Devuelve literalmente el fragmento del texto sobre Catania que va desde "Catania es un" hasta "se halle intacta.".

■ PASAJE SELECCIONADO ■
__________________________________________________
Catania es un microcosmos en sí misma. Todo encaja, todo está en su sitio. El que no encaja ni se encuentra en su sitio es el visitante, que no sale de su asombro, a poco que tenga los ojos abiertos, y la capacidad de encaje de lo inusual se halle intacta.
En Catania, segunda localidad en población en Sicilia, tras Palermo, se puede hacer de todo, aunque el todo sea al modo y manera que marcan sus particulares costumbres. Se puede comer cuanto a uno le apetezca, y no hay que hacer demasiado esfuerzo para encontrar la comida. Nada más llegar, uno puede llegar a ver (en cualquier punto de la ciudad, sea centro o periferia) un puesto de naranjas o fresas embutidas en cajas paleolíticas expuestas en uno de esos triciclos que hace años se dejaron de ver por los pagos hispanos. Pero si uno va a un mercado propiamente dicho, como el de la Pescheria, se encontrará a los mismos pescadores destripando y limpiando los peces que capturaron la noche anterior, y comprobará que el suelo sanguinolento es la mejor prueba de la frescura de los mismos. Curiosamente, no olerá mal, por esa misma razón; ahora bien, será muy probable que uno se lleve en los pantalones, los zapatos, la camisa u otra prenda, alguna muestra roja de haber pasado por allí. De igual modo, si lo que prefiere es carne, a escasos metros de distancia, cualquier carnicero ejercerá de matarife callejero, cuyo espectáculo permitirá comprobar sobre la marcha cómo en dos minutos escasos, un cordero muerto -carente de piel, eso sí- que colgaba de un gancho mientras goteaba su sangre por el morro despellejado, pasa al mostrador y con unas cuantas docenas de certeros pero violentos y ruidosos machetazos acaba en la bolsa de quien lo había solicitado.
Claro que, una vez alimentados, se puede consumir la energía ingerida esquivando el tráfico catanés. La conducción en esta ciudad es cosa digna de verse, más que nada, porque si no se ve, aunque se cuente, seguramente no se creerá. Con una abundancia de motos fuera de lo habitual en tierras norteñas, pero muy común en las del sur, éstas son las verdaderas dueñas de la situación, logrando uno más de los milagros que el visitante encuentra en Catania: la conversión de dos carriles en tres (uno de ellos, invisible -y reversible-), o de uno de sentido único en dos en el mismo sentido (o en dos de sentido contrario). De tal manera, los eslalom gigantes que realizan los moteros aborígenes podrían ser grabados y comercializados con provechoso beneficio, a poco que algún avispado empresario le viera la vena dineraria al asunto. Pero hay que ser prudentes y no otorgar a los moteros todo el protagonismo, porque los conductores de vehículos son expertísimos y de una habilidad tal que, aun viéndose muchos coches con abollones, faros rotos, retrovisores desgajados, milagro resulta que cada coche visto no luciera algún desperfecto propio de conducciones tan temerarias y habilidosas. Hay que admitir que la ausencia de semáforos y la escasa visibilidad de la pintura de los pasos de cebra, les exculpan de casi todos los sustos que el viandante (sobre todo el foráneo) se lleva. Tal destreza sólo se puede haber adquirido sin haber pasado por una prueba oficial con que sacar el permiso de circulación; de otro modo, no cabría explicarlo bien. Sería cosa de ver y analizar los precios de los seguros obligatorios de estos audaces vehículos, porque la comparativa con otros lugares del mundo occidental daría mucho juego.
__________________________________________________
■ DATOS PROPORCIONADOS ■
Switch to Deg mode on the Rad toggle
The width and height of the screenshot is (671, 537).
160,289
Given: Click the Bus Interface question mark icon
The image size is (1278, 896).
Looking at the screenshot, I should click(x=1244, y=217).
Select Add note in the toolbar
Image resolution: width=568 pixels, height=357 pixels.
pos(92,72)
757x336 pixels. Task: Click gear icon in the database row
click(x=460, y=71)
__________________________________________________
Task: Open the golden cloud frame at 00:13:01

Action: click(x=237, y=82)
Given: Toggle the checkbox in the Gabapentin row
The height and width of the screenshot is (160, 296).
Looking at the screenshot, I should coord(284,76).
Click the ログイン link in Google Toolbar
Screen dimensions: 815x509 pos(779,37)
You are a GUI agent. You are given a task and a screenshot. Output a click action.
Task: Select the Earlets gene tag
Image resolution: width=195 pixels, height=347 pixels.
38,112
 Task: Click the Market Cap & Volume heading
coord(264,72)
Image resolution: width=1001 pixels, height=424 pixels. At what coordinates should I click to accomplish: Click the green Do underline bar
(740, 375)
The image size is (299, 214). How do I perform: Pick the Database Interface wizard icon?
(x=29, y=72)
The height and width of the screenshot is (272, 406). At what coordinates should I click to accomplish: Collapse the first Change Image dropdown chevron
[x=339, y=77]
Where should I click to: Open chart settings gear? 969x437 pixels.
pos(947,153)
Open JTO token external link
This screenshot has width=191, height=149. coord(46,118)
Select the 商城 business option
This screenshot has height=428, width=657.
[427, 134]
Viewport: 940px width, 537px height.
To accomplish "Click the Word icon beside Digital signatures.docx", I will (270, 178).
__________________________________________________
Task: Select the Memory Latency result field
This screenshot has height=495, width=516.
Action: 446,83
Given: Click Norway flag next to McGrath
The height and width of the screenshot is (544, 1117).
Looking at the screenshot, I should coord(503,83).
__________________________________________________
■ RESPUESTA ■
Catania es un microcosmos en sí misma. Todo encaja, todo está en su sitio. El que no encaja ni se encuentra en su sitio es el visitante, que no sale de su asombro, a poco que tenga los ojos abiertos, y la capacidad de encaje de lo inusual se halle intacta.